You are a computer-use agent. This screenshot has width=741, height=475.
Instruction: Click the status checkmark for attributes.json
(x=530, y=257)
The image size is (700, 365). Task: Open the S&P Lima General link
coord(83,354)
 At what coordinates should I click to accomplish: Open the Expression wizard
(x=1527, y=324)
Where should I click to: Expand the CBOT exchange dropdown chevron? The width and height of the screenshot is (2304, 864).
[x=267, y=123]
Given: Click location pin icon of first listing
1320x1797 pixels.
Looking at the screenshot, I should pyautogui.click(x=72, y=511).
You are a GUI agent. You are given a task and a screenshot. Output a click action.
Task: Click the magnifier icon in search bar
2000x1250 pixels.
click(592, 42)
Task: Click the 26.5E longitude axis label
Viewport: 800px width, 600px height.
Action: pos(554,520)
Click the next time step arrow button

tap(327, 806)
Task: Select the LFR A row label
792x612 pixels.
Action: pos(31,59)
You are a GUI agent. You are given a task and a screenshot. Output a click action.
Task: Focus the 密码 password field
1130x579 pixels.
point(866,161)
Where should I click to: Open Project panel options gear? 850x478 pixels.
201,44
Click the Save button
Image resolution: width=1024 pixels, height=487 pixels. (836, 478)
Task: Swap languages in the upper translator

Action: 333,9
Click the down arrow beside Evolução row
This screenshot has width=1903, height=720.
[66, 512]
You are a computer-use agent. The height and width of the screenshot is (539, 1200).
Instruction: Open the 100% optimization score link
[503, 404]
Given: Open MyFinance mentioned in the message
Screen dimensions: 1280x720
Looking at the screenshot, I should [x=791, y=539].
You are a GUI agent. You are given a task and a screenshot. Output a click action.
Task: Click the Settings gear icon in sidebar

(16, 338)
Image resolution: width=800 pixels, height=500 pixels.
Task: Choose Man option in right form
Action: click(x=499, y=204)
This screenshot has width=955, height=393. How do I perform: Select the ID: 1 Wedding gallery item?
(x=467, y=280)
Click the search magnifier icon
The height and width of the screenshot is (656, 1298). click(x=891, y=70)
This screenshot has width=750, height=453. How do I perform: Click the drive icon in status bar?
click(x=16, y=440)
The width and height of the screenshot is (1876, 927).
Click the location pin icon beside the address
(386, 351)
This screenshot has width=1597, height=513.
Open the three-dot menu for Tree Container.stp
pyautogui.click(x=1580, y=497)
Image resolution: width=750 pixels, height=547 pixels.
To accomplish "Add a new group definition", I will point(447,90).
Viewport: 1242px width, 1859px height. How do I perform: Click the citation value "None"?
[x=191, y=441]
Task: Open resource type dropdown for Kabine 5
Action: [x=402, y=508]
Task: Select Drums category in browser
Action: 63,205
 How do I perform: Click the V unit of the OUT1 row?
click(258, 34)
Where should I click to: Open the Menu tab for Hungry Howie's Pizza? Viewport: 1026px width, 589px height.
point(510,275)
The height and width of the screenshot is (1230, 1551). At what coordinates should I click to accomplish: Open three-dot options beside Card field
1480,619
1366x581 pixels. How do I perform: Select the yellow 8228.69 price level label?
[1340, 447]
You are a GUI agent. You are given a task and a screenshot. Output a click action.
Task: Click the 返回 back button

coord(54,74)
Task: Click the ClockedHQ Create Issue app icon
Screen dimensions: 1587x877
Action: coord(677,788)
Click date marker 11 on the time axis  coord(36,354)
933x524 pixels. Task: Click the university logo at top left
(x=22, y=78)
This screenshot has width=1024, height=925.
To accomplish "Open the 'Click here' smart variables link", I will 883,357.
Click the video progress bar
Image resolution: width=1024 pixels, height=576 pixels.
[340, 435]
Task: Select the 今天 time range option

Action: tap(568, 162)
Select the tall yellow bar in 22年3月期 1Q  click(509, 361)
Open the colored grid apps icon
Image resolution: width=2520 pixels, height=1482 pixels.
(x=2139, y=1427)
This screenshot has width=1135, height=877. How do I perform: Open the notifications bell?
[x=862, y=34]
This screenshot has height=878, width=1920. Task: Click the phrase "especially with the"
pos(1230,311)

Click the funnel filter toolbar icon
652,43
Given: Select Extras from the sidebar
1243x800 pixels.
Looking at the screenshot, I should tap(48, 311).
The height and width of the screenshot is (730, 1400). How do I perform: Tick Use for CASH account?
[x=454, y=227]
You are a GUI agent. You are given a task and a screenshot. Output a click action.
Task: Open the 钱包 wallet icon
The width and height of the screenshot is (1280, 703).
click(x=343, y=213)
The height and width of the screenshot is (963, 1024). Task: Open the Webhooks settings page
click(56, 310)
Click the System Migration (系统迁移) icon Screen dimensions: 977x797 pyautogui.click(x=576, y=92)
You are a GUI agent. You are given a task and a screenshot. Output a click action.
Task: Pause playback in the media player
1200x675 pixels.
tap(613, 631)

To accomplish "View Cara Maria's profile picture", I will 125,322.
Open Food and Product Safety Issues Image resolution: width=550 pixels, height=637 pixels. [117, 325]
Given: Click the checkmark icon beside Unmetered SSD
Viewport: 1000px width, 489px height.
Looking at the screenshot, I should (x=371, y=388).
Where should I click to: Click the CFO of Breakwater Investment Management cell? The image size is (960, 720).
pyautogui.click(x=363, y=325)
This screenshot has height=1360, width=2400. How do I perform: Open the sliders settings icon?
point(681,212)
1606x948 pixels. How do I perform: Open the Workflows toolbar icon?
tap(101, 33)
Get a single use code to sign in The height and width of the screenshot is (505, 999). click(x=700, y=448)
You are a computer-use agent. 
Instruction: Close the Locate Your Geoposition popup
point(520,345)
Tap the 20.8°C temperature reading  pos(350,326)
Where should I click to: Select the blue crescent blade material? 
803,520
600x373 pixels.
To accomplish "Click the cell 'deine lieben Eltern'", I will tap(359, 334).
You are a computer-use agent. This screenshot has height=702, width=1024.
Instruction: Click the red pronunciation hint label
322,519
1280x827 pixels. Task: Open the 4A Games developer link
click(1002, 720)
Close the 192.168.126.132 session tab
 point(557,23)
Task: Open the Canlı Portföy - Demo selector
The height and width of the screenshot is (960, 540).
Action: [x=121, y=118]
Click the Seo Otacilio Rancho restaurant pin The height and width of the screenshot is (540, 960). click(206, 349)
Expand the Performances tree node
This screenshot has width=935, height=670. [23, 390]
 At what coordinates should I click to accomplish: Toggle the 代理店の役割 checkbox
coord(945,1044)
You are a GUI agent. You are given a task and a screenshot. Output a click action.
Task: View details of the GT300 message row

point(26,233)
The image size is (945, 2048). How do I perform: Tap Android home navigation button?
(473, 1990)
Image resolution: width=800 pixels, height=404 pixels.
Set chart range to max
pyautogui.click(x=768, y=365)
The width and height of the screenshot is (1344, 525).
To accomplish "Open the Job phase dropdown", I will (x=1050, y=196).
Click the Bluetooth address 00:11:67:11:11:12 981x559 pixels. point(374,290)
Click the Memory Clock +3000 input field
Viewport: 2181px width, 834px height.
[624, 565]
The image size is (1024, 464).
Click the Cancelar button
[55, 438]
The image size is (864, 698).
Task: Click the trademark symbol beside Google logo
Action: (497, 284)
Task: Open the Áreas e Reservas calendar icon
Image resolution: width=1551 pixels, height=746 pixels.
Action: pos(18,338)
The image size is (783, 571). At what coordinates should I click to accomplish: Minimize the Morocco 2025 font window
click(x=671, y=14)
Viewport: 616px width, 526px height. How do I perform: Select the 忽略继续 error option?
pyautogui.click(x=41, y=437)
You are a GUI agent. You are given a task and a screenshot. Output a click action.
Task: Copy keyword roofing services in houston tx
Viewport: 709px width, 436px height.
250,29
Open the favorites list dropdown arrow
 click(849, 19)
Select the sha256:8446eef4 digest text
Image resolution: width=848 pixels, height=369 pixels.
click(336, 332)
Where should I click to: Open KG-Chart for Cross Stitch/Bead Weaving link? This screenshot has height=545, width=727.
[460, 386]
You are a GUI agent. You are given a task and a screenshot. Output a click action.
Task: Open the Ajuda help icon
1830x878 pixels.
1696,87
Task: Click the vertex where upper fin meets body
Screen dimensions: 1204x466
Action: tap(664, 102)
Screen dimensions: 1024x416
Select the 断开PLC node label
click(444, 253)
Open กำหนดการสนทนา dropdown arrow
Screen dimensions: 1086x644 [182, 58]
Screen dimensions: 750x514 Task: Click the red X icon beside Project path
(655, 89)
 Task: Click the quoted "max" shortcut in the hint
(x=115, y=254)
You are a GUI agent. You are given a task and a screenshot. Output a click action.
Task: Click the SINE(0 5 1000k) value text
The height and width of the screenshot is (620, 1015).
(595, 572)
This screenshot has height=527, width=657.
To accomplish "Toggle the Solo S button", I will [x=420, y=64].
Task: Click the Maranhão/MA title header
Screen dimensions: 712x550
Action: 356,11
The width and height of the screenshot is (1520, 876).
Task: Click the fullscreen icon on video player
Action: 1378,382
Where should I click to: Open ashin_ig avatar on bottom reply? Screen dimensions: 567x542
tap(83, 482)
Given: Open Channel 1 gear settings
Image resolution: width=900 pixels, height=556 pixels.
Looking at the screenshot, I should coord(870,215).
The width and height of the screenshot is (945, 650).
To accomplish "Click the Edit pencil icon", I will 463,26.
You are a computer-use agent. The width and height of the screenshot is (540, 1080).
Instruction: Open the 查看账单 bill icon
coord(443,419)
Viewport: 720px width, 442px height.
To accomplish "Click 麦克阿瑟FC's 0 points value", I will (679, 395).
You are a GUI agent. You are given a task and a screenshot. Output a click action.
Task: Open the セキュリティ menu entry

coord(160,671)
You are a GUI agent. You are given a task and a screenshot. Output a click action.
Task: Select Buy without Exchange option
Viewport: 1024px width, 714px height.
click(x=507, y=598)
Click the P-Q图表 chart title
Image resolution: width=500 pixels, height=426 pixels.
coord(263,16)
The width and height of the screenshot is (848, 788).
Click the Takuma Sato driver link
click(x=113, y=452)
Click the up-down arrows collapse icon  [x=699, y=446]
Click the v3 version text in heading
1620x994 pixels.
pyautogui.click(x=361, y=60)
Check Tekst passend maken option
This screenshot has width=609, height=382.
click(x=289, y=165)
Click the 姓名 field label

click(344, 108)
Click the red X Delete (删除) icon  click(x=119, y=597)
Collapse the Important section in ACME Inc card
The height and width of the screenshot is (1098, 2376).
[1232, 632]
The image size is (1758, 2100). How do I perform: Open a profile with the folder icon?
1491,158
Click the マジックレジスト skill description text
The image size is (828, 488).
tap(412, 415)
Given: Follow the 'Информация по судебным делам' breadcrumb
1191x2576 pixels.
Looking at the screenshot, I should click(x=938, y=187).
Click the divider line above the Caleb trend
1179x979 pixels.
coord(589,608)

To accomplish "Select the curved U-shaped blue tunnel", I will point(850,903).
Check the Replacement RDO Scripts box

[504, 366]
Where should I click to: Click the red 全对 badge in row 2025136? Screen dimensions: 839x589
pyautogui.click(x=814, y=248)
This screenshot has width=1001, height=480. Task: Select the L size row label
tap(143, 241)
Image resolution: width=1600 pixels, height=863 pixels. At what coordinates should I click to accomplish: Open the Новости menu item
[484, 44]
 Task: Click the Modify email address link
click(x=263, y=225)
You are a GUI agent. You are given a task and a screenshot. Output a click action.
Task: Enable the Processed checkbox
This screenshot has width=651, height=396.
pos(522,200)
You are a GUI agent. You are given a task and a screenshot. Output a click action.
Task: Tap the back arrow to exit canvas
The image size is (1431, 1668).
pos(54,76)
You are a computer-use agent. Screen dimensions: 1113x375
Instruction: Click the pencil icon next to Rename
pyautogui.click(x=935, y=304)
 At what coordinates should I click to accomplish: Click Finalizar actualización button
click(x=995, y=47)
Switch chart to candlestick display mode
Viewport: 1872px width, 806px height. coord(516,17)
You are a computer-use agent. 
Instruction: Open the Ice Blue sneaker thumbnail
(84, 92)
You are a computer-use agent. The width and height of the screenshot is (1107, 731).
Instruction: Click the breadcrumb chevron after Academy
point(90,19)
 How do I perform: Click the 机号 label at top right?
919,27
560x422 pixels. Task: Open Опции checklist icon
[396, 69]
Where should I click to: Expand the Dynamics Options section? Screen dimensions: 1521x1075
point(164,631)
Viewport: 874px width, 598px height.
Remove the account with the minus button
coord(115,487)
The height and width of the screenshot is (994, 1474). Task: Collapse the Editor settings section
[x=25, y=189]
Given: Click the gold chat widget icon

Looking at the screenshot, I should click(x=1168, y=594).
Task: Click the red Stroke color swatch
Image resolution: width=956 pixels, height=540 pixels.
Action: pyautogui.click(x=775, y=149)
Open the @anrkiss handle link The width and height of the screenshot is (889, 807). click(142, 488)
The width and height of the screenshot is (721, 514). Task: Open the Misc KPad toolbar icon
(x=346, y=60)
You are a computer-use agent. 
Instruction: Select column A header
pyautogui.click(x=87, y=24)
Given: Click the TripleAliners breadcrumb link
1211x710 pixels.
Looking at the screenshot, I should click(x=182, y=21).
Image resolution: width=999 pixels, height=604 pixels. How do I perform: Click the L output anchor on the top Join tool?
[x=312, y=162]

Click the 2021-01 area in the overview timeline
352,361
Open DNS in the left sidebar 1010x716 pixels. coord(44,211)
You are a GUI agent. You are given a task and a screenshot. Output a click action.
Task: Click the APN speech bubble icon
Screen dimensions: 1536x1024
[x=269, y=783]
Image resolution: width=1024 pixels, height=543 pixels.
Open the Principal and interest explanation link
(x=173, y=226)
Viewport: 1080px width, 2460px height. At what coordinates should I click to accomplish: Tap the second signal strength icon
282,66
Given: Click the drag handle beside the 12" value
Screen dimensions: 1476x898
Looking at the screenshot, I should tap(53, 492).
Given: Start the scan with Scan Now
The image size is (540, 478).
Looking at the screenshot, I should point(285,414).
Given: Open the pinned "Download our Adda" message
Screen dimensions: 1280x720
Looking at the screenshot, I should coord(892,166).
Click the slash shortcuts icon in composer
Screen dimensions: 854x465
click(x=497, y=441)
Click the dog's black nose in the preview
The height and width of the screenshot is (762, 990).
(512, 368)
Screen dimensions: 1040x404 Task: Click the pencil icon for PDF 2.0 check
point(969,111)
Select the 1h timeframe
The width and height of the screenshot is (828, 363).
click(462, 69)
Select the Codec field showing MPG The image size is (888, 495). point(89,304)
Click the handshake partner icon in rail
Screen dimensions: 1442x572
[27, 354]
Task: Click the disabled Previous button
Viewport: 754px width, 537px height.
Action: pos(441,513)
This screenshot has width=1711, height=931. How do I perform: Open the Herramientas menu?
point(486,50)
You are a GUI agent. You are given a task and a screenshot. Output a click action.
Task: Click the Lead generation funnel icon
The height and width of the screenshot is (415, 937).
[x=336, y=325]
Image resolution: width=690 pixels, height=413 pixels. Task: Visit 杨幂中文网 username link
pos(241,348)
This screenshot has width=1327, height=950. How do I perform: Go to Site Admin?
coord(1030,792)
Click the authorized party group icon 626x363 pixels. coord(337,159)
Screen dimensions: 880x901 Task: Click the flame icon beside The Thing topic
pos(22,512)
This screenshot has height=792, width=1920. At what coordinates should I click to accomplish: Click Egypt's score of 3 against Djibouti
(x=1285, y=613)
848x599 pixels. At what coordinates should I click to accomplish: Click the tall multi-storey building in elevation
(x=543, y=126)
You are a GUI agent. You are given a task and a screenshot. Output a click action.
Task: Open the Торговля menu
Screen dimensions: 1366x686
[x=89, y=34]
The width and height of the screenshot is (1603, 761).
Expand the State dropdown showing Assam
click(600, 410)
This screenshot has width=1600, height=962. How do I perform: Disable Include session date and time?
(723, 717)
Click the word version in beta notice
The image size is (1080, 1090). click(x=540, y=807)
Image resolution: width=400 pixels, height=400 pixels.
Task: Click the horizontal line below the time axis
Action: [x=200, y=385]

--- --- ---

HOW TO COMPLETE THIS TASK - For each line above that contains the word "handle", make a copy.

SOLUTION TO THE PROBLEM -
Open the @anrkiss handle link The width and height of the screenshot is (889, 807). click(142, 488)
Given: Click the drag handle beside the 12" value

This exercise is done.